I listened to much of this as an audio book, but had to send it back to the library while I was in the final chapters. I'm going to finish it (in book form) later this month and will perhaps review it then. It was thoroughly absorbing and even frightening. I mean that there's something of Emily Dickinson's own feeling "as if the top my head were taken off" when you're plunged into a world where the Bronte's heroes and heroines were striding the moors, Elizabeth Barret Browning was crying, "Go from me!", George Eliot had let Maggie Tulliver run away and Christina Rossetti was longing for someone to fill and take her. And then there was my Eternal Emily Dickinson creating Infinity. I fell into a vortex of the Indescribable while washing dishes. (And, yes, I fell into strange punctuation and capitalization.)
Life Without Parole by Rick Fleck (nonfiction/autobiography, 248 pages)
Rick Fleck grew up in a dedicated Christian family in Alberta, so some of my friends and acquaintances know him and his family personally.

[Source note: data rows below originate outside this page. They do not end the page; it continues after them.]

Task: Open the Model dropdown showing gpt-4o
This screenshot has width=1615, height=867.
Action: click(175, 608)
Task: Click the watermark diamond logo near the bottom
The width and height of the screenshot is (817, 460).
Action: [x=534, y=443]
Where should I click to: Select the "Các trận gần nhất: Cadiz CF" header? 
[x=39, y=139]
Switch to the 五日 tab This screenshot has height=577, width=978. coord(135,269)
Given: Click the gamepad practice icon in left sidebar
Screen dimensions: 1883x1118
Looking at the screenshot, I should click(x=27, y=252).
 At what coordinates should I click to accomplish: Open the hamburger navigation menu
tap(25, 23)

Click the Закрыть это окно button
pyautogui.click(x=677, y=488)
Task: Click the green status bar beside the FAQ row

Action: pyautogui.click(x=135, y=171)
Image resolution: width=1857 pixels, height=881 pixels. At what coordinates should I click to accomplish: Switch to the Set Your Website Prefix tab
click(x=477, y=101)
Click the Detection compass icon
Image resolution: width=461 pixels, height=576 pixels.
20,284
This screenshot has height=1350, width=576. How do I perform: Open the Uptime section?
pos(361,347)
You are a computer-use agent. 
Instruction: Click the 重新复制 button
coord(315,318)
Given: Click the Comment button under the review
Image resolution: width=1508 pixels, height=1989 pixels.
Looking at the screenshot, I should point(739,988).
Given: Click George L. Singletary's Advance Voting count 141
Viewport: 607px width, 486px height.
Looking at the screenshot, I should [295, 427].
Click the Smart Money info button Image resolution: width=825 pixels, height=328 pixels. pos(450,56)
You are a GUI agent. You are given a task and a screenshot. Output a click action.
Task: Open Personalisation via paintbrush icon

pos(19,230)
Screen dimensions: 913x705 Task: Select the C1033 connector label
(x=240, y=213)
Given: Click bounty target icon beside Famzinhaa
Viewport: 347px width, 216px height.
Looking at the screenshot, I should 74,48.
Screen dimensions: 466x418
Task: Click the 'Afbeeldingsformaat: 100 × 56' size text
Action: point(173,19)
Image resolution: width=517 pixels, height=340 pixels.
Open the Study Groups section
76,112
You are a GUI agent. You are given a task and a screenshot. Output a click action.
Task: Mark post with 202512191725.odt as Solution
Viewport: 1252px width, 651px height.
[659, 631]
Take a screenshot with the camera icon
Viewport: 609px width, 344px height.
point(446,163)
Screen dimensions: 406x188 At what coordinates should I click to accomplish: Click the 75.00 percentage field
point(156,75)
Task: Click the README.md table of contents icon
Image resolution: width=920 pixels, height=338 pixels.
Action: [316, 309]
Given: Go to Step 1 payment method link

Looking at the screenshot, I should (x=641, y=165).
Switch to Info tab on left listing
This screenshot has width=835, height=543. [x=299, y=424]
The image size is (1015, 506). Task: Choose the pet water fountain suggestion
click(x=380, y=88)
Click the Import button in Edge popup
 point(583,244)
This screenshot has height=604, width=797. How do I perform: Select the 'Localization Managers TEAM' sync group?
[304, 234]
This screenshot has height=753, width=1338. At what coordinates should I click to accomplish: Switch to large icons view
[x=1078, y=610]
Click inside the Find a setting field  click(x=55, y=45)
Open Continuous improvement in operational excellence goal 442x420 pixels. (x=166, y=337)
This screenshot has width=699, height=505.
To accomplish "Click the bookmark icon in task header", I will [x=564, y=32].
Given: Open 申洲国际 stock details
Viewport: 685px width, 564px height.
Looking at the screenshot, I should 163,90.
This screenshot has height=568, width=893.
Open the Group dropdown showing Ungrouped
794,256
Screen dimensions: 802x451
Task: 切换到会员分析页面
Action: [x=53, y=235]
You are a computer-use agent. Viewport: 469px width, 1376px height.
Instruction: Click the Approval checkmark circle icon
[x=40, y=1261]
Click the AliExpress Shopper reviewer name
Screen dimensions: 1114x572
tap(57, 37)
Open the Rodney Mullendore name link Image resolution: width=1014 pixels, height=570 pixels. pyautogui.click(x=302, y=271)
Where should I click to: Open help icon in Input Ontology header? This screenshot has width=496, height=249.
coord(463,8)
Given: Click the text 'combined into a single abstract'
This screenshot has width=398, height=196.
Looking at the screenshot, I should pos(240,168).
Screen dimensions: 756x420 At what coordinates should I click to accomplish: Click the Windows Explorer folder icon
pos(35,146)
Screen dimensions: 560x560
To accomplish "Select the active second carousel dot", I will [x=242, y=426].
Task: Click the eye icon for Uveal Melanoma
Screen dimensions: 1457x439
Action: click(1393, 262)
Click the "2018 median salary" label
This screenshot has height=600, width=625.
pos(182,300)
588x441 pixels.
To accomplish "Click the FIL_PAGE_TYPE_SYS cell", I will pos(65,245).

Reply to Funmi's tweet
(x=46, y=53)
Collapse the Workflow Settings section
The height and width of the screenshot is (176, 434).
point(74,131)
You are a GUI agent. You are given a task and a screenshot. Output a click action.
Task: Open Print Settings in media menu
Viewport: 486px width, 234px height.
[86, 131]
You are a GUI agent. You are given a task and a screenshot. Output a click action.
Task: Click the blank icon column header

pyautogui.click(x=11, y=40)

Unfortunately, Rick didn't have a personal relationship with Jesus, so he became rebellious and developed habits that led to a mad cycle greed and addiction. Finally his wrong choices caught up with him, and he was accused and convicted of a murder he did not commit. He received a life sentence and has experienced the horrors of maximum-security prison life, with demeaning treatment and (frequent) brutal race riots. But he's also experienced the glory of God's nearness in the worst situations, because shortly into his prison experience, God was finally able to reach him.
I appreciated that (unlike a book about a drug-dealer-turned-Christian that I read last year) he showed how he'd developed habits that led to deceit and addiction, but didn't feel the need to confess every sin he'd ever committed to the wider public. Although I would never think twice about taking any kind of drug, I gathered from the book the importance of not allowing any behavior to take on an addictive nature. (Be it bloghopping or late night snacks ;) Fleck's book was an inspiring and fascinating testimony to the power of God to save to the uttermost and keep under the shadow of His wing.
Short Story: “The Yellow Wallpaper” by Charlotte Perkins Gilman
Susan Bailey mentioned this story in connection with an interesting post she made on the "rest in a dark room" cure prescribed for Mac in Eight Cousins. I knew of the story from The Madwoman in the Attic and am glad I finally read it. A few of my thoughts on the story are in the comments of Susan's post.